Le-Van Kiet’s fantasy “The Princess” opens in a traditional way, with the trill of Celtic-inspired flutes, a pink sunrise and a slow climb to the top of a spindly tower, where an unnamed princess-bride (Joey King) lies on a bed strewn with rose petals. But here the royal beauty feigns sleep. Five minutes into this sleek yet powerful blood-spattered fable, two enemy guards enter to drag our heroine to the chapel – and she brutally kills them. It’s clear that the classic genre that captivated Kiet and screenwriters Ben Lustig and Jake Thornton does not hark back to old European fairy tales, but rather to the feminist revenge thrillers of the 1970s: exploits and wuxia cinema where warrior women clung to the man. With knives.

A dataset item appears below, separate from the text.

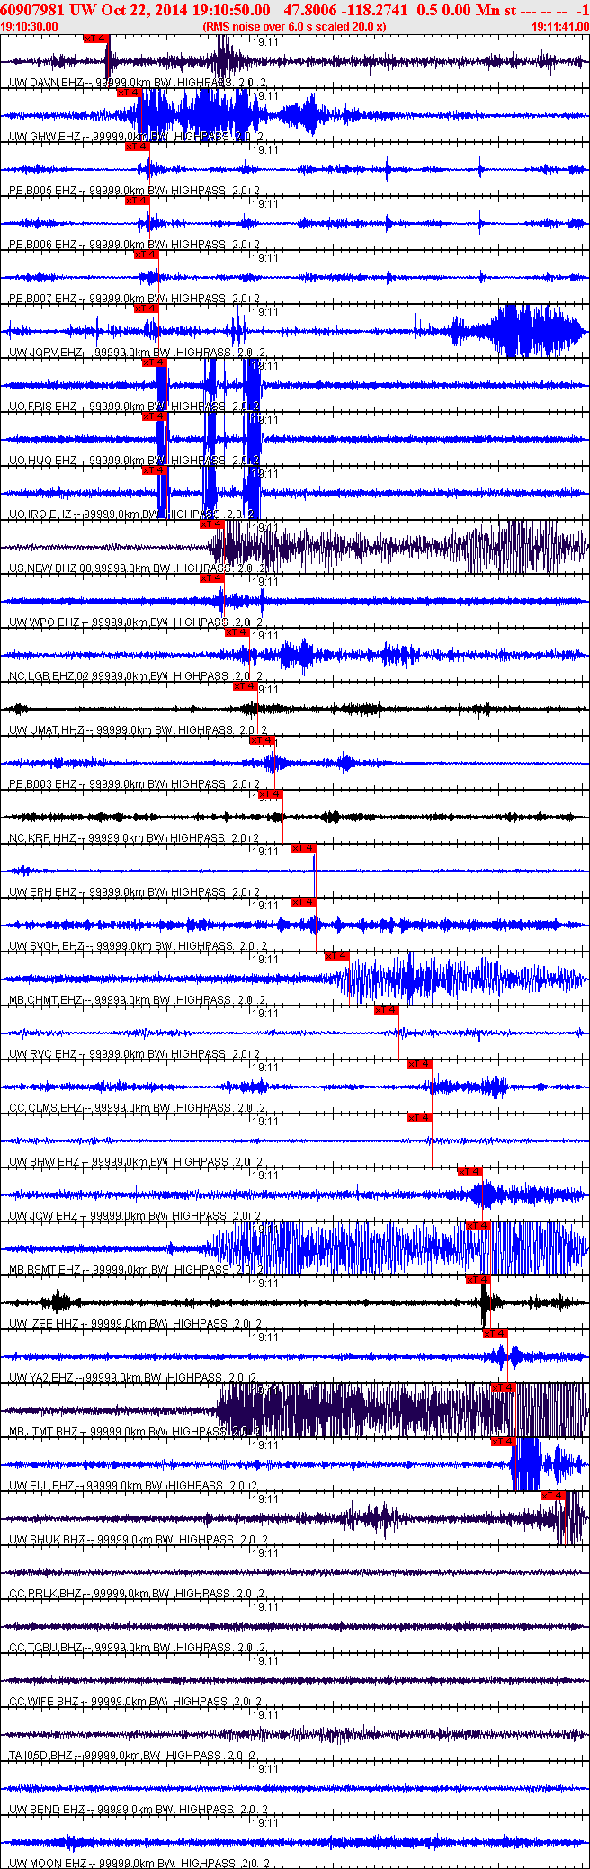Screen dimensions: 590x1869
Task: Select the pick marker on UW SHUK BHZ trace
Action: pyautogui.click(x=553, y=1496)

The plot is like an arcade game. Her Highness must fight her way down to defeat her naysayer, which includes a tyrannical betrothed (Dominic Cooper), his cruel consort (Olga Kurylenko), and the princess’s own father (Ed Stoppard), an unlucky weakling who believes that he reasoned fascism calmly and wisely. Using sparse dialogue, the film provides a counterpoint: it takes physical force to control the throne. That’s an opinion on which the princess and her vile betrothed can agree.
Long takes highlight both King’s mood (such as when she’s jumping back and forth across a card table to send off a trio of goons) and the admirably creative fight choreography of Stanimir Stamatov and Samuel Kefi Abrikh, which emphasizes quick-thinking defensive moves using making found objects – hairpins, pearls, heads of lettuce – to parry swords, axes, chains, whips and helmets with sharp horns. The high guitar score is a misstep, but a panting, battered King is believable and compelling as she kicks, stabs and screams for the right to choose her own destiny.
The princess
Rated R for predatory bloodshed. Running time: 1 hour 34 minutes. Check out Hulu.